Бертилов заговорил срывающимся голосом:
– Я ей клятву дал, что не будет у меня с тобой войн никогда. Про фантом сразу тебя предупредил, честно сказал. Да! Я успел вытащить из воронки фантом, причем она была без сознания. Я мог сразу ее стереть, но ты не дал, ты ее в больницу потащил. Всех докторов на уши поставил, а что они могли сделать с призраком, у которого даже крови нет?! Она пять раз в себя приходила, и каждый раз не помнила ничего. Потом ведь все приехали тебя поддержать, все в этой больничной палате жили и ждали, когда ты сам очнешься. Герка байк тебе туда припер, не знал, что еще сделать. Мы все за тебя горой, Темнейший. Прости за жестокие слова.
– Проехали, – Гильс дернул уголками губ. – В больнице тогда сам себя не помнил. За поддержку – спасибо. Но фантом можно было подержать год… или два.
– Нельзя, нет, – быстро возразил Егор. – Я уже сам начал верить в нее. Когда она меня за шею обнимала и в глаза смотрела. Когда смеялась, когда грустила и спрашивала, почему у меня такое лицо.
Короче… – Егор прочистил горло, с усилием сглотнув что-то горькое и соленое, что пролилось от глаз не наружу, а внутрь. – Пора очнуться, мы заигрались. Чем больнее нам будет, тем вернее мы будем искать пути. Сам знаешь какие.
Темнейший медлил с ответом, глядя, как в свете фонаря танцует снег.
– Пути, говоришь, – наконец сказал Гильс. – Все захлопнуто намертво, тайный мир запечатан. Все в нем начинается заново. Но я пойду по любому пути ради нее. Ладно, потом об этом поговорим и не здесь. Давай, Хитрейший, до скорого.
Проводив глазами одинокую фигуру, которая, дойдя до поворота, в один прыжок рванула вверх, Морок зашагал обратно, к старому дому на Садовой улице.

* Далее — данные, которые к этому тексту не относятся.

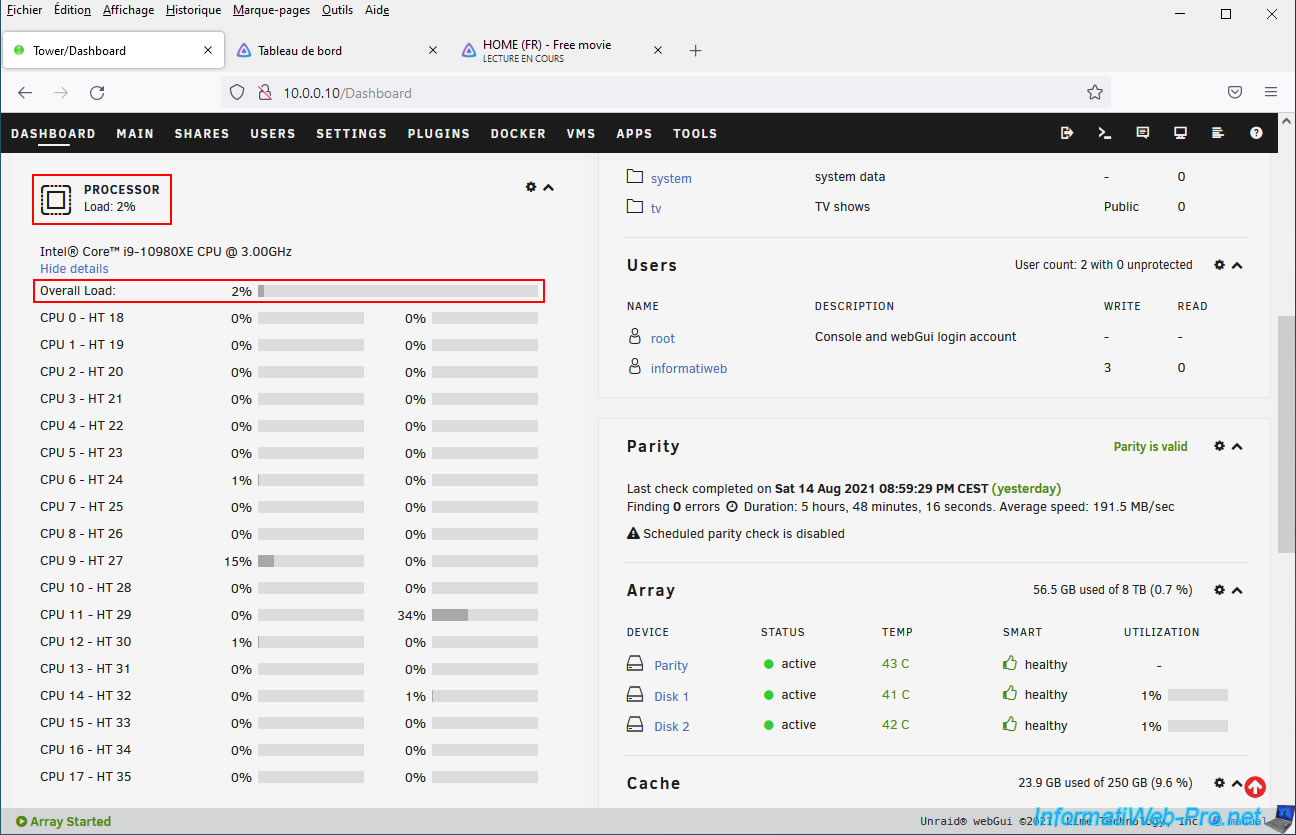The height and width of the screenshot is (835, 1296).
Task: Open the DOCKER menu tab
Action: coord(518,133)
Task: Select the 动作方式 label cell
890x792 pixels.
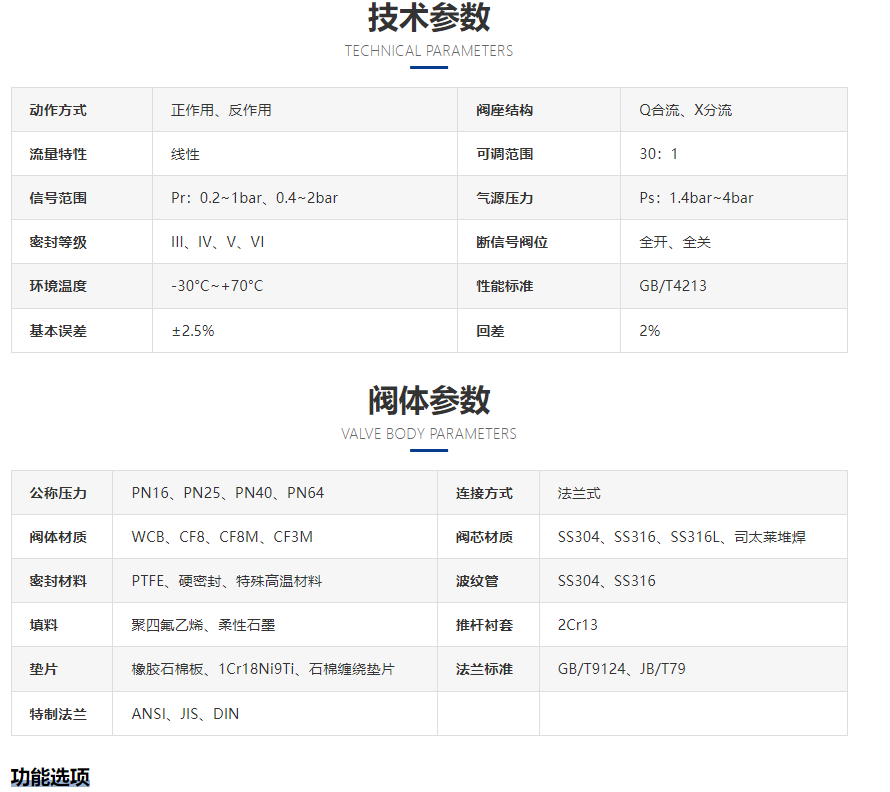Action: (58, 110)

Какой-то прохожий с объемистым мешком, полным мандаринов и с торчащими оттуда горлышками шампанского, выругался, увидев, как светловолосый парень в зеленой рубашке просто взял да и вошел в стену дома.
– Все-таки столько выходных в январе – перебор, – пробормотал он, зажмурив глаза и тряхнув головой. Потом махнул рукой, досадливо крякнул и зашел в пиликающий домофоном подъезд.
Егор уже шагал вверх по лестнице неслышными шагами, прошел сквозь входную дверь, мимо кухни, где задремала у телевизора мать Полины. Затопал ногами он только при входе в комнату, отряхивая с кроссовок налипший снег.
В комнате жила печальная полутьма. На окнах появились пестрые занавески с рисунком из летящих валькирий, по стенам развешаны репродукции картин Врубеля, вырезанные ножницами из журналов. Посреди комнаты красовалась настоящая елка, так и не наряженная. Игрушки ждали в коробке, тоскующей на столе.
Заслышав шум, Полина радостно обернулась, но тут же поникла и отвела взгляд.
– Ты – тролль.
Егор пожал плечами, но не ответил.
– Ты ведь тролль? – повторила Полина.
– Был им когда-то, – отозвался светловолосый. – Но я умею делать все, что умеют тролли, если ты спрашивала об этом.
– Пришел стирать мне память, да? Как Огнева хотела? – тихо, сквозь зубы, произнесла Полина и добавила с горячностью: – Ненавижу ее!
– За что? – заинтересовался Бертилов, остановившись около стола и выбрав из всех елочных шаров самый большой, ярко-зеленого цвета.
– Потому что Димка сгинул, а она болтается по гостям, веселая, будто ничего не случилось плохого, да сразу с двумя парнями! Я в курсе, сюда приходила домовая Муся, продала мне новые занавески… И она рассказала.
– Ох уж эти домовые сплетни, – Егор прищурил один глаз, склонив голову и разглядывая Полину вторым глазом, в котором светилась насмешка. – Зависть – плохое чувство. А Ацкий мечтал об идеа-але… – протянул он с хитрой улыбкой.
Полина смутилась от собственной глупости, вспыхнула и опустила глаза.
– Но Огнева гнала меня из тайного мира, она хотела, чтобы сработало дневное право, – начала оправдываться она.
– Что бы Влада тебе ни сказала когда-то, она желала тебе добра, – задумчиво пожал плечами Бертилов, продолжая вертеть в пальцах зеленый шар. – Да и я тоже.
– Ах, так! – вскипела Полина. – Моя мать желает мне добра, потом Владка желает добра, теперь и ты пришел желать мне добра! А где оно, это добро, разве вам всем решать?! А меня спросили, меня?!
Недавняя ангина дала о себе знать: горло перехватило от крика, и невнятный поток слов вырывался уже вместе с кашлем и слезами. Полина затихла, заметив, что зеленоглазый парень слегка улыбается.